------ Material provided ------
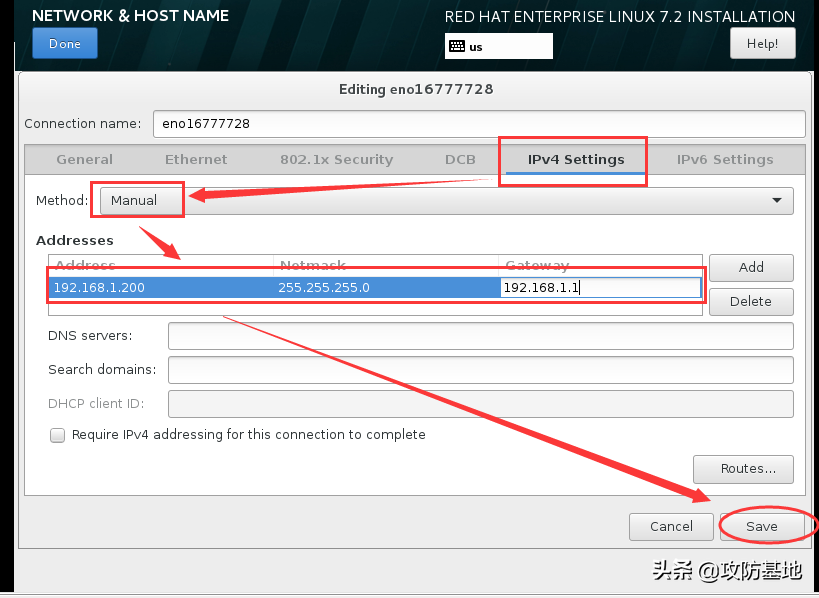This screenshot has height=598, width=819.
Task: Click the keyboard layout icon
Action: pos(456,46)
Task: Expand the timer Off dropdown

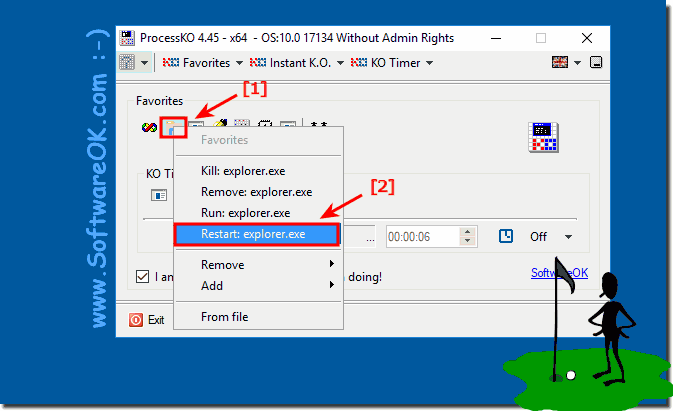Action: [568, 237]
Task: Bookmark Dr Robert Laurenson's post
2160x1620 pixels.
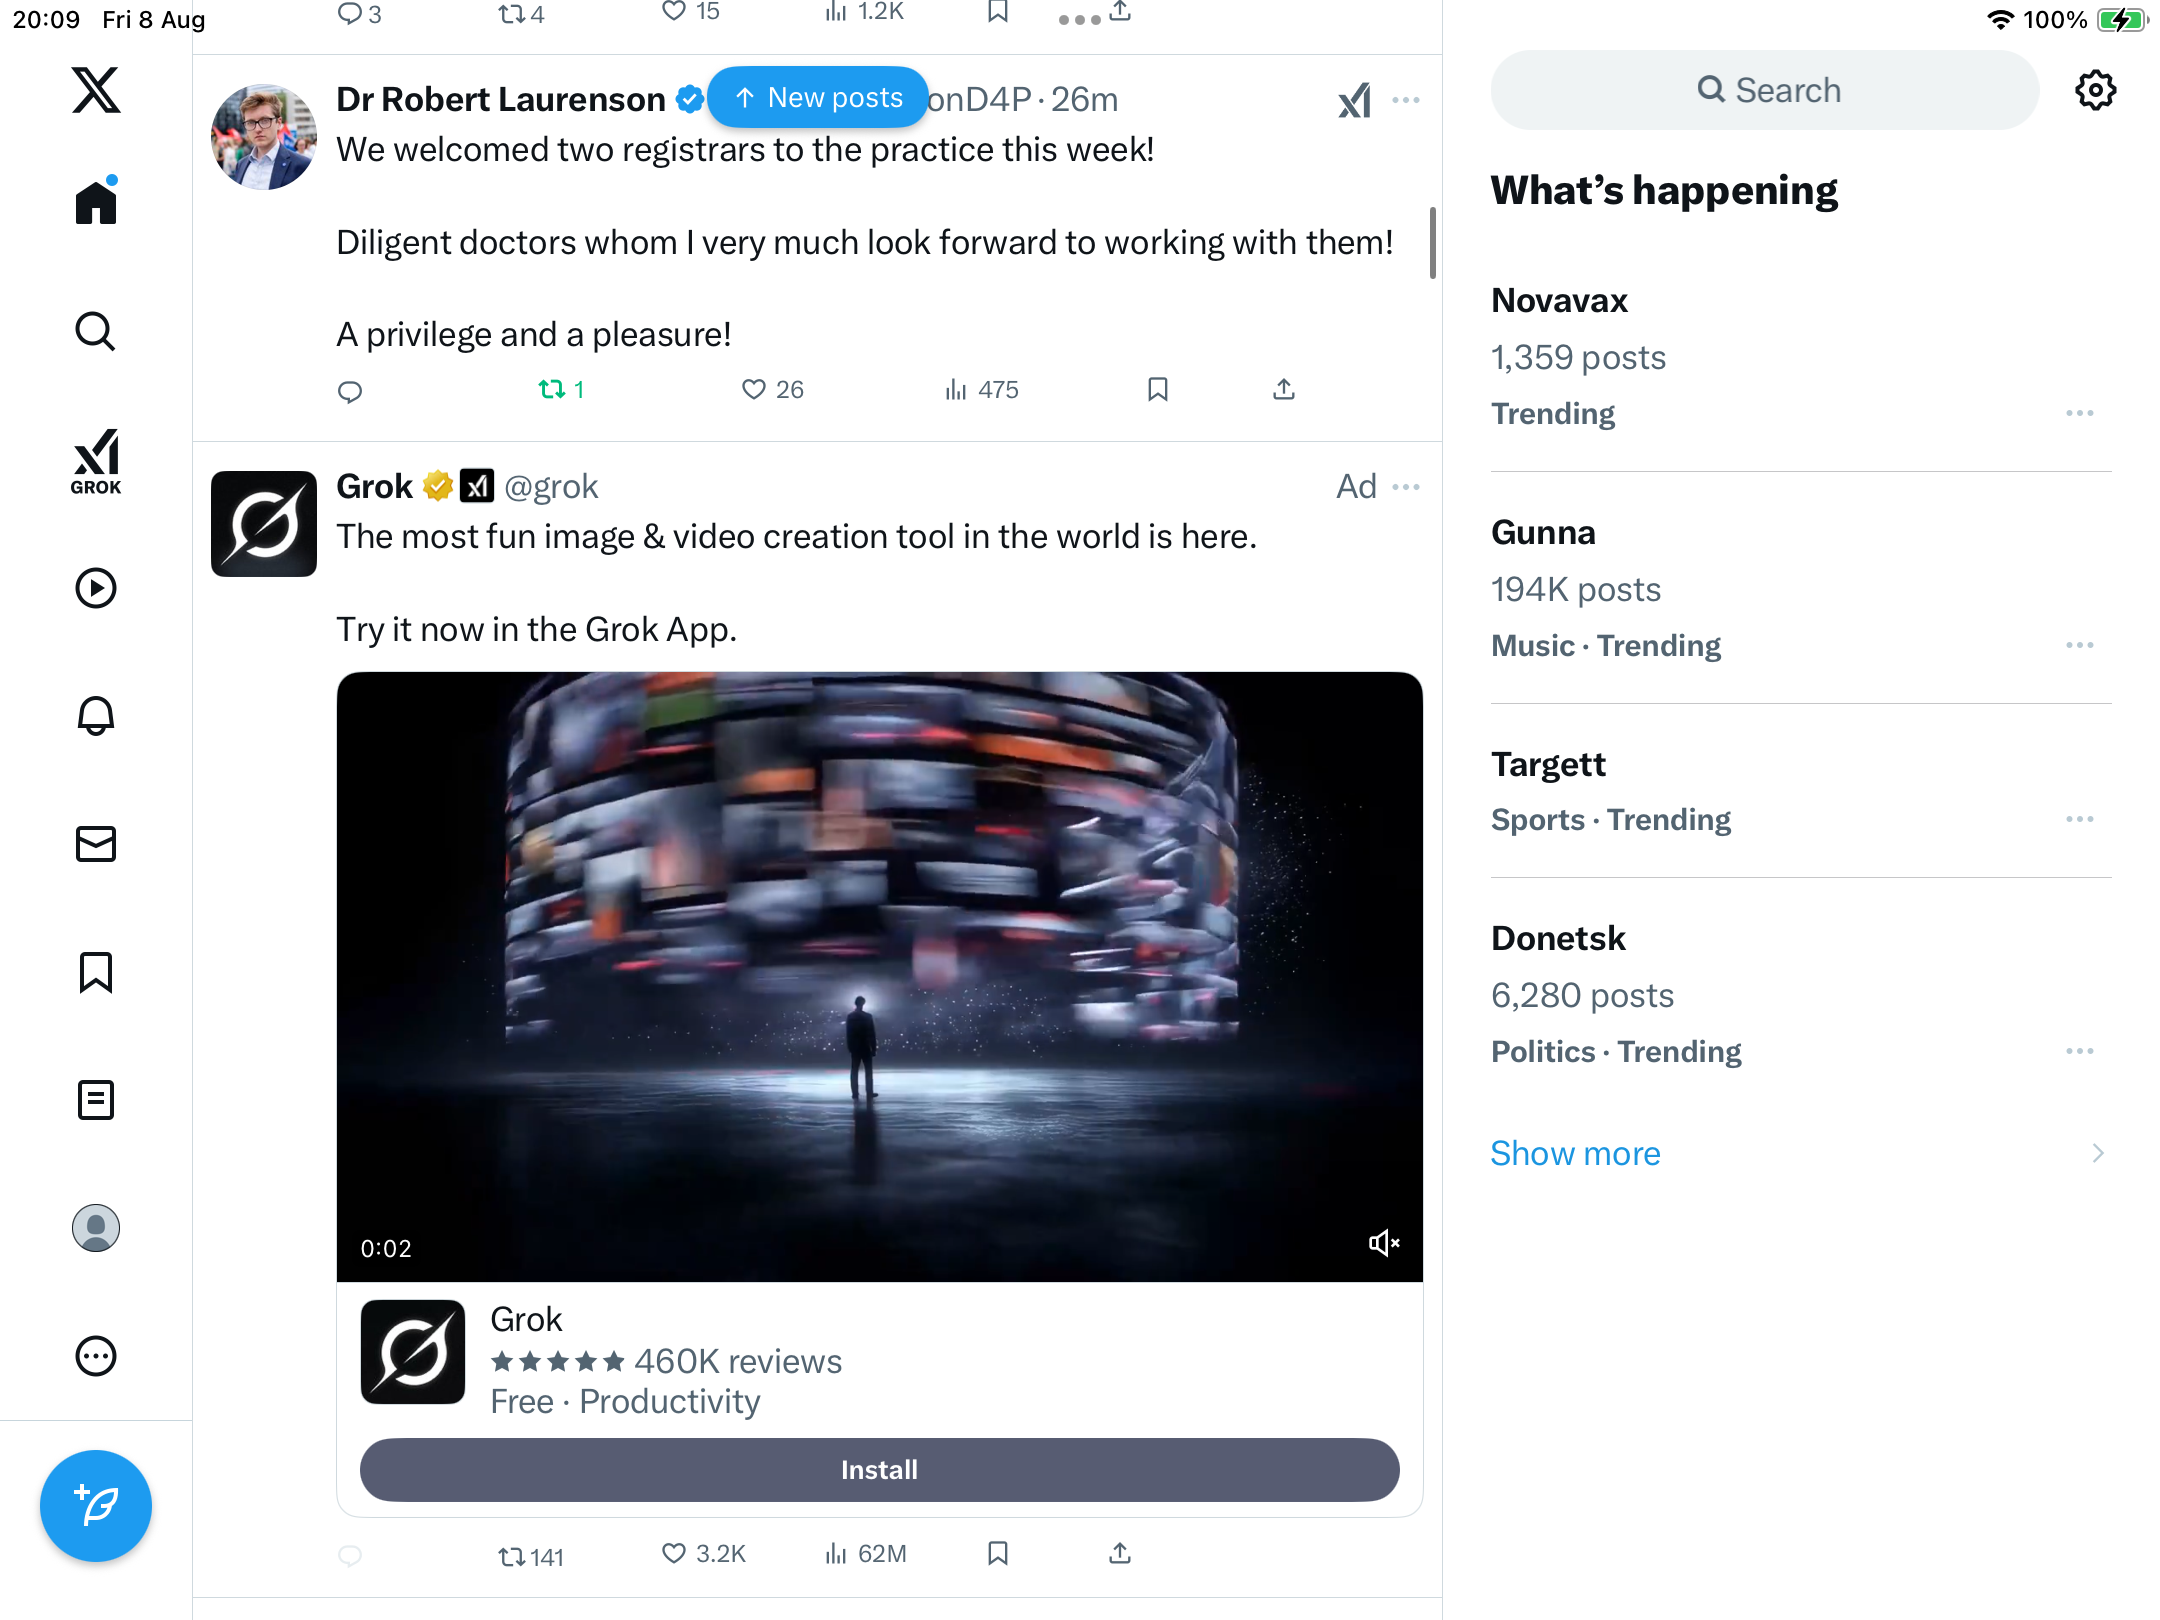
------
● **About this task**
The exact lines from the one containing "Task: Expand the timer Off dropdown" through the end of the data are to be copied, with both ends kept and pictures left out.

● **Output below**
Task: Expand the timer Off dropdown

Action: [568, 237]
Task: Bookmark Dr Robert Laurenson's post
2160x1620 pixels.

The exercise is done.